══ RECORDS FOR THE TASK
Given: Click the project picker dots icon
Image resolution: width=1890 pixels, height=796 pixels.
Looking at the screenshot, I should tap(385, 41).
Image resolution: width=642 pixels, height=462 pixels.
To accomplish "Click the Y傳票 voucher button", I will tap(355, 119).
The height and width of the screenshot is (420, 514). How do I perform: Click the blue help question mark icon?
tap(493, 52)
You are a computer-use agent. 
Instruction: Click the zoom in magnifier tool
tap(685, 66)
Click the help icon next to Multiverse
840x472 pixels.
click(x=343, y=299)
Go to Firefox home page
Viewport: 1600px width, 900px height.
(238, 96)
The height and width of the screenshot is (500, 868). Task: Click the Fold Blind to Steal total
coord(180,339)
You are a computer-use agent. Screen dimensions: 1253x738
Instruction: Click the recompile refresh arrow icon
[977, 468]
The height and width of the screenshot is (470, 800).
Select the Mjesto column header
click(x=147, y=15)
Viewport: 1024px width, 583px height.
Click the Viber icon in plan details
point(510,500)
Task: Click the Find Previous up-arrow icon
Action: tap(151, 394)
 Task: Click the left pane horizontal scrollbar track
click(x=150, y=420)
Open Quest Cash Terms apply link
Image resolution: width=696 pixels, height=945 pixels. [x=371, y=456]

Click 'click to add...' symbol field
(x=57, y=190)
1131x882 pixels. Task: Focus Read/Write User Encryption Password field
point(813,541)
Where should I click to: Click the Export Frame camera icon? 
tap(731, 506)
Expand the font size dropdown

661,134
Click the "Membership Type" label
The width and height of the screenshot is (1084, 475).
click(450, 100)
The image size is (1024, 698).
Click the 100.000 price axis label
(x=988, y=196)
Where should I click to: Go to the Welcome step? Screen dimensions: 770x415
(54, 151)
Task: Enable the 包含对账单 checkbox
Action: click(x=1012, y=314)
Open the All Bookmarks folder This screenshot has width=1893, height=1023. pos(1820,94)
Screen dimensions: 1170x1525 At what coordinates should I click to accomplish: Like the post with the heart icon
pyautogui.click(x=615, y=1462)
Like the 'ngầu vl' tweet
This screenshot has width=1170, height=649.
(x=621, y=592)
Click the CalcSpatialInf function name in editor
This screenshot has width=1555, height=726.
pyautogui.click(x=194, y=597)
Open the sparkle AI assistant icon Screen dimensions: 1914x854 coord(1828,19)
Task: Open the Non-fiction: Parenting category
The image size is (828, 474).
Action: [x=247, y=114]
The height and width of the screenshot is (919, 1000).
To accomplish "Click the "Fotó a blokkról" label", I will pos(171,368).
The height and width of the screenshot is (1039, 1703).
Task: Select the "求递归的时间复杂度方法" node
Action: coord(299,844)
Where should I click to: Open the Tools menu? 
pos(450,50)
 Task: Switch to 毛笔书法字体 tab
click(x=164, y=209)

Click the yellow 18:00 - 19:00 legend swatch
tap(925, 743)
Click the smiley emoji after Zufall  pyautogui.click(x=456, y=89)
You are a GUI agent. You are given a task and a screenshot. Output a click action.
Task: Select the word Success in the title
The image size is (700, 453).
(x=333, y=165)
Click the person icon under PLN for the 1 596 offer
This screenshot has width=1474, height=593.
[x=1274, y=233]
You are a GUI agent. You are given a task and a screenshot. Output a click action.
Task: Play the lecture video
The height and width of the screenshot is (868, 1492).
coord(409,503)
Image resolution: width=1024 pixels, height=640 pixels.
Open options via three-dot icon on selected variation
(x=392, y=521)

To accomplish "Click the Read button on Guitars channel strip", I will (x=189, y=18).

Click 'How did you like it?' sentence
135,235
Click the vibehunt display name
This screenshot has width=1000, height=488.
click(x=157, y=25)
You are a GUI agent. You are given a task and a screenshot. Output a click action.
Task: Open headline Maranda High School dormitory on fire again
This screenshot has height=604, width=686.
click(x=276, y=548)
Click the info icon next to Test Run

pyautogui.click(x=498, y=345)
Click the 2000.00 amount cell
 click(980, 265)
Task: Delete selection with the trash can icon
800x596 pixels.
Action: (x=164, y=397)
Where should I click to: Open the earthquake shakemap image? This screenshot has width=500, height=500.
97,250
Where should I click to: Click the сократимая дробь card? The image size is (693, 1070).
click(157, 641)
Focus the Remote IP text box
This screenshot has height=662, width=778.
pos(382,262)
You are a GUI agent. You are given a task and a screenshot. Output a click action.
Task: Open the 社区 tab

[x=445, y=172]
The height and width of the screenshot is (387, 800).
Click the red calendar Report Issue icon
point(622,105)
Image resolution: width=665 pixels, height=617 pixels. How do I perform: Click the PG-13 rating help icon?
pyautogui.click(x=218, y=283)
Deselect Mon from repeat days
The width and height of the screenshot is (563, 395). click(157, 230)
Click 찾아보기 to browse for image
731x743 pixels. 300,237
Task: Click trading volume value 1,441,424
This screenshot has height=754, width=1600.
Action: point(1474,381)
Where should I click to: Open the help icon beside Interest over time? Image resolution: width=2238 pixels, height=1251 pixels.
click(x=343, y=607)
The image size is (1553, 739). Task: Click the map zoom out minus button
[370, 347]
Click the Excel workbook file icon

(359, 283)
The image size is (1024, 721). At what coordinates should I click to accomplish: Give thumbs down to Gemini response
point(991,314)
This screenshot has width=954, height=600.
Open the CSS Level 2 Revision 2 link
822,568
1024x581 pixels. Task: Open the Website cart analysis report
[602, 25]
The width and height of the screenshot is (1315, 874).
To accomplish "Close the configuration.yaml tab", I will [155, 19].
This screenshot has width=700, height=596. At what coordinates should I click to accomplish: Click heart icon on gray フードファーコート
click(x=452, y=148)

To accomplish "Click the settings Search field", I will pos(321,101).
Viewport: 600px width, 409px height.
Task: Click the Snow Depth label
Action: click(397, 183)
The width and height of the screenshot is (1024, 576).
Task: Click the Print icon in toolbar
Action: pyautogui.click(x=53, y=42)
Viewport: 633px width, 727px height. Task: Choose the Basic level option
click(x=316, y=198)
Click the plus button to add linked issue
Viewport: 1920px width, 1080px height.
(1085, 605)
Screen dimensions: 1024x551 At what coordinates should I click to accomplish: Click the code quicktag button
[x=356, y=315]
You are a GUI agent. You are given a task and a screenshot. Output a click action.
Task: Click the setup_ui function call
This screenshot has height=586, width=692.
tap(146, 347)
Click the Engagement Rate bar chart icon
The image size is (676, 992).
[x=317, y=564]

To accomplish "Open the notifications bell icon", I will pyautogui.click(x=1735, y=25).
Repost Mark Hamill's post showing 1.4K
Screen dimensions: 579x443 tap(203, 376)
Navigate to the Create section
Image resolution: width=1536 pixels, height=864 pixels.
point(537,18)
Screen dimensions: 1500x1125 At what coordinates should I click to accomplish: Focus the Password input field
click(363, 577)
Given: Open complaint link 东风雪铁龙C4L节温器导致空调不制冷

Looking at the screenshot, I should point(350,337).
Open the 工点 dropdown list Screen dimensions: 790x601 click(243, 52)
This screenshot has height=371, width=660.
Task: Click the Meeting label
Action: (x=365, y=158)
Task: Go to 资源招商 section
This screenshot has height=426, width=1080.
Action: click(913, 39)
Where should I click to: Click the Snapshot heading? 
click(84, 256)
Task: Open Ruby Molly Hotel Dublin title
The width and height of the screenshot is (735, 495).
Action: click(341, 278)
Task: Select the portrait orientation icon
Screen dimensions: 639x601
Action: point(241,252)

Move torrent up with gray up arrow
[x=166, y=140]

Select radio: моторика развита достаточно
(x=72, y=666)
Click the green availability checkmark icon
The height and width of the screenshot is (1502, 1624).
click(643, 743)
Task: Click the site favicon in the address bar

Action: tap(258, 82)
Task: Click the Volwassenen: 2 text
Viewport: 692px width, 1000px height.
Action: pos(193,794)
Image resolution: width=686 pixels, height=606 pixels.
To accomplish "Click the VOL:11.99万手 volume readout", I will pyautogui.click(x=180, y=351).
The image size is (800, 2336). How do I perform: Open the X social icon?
════
WHAT IS BEING ASKED: Copy out, from the records above, every line that holds the string "section".

TASK RESULT:
Navigate to the Create section
Task: Go to 资源招商 section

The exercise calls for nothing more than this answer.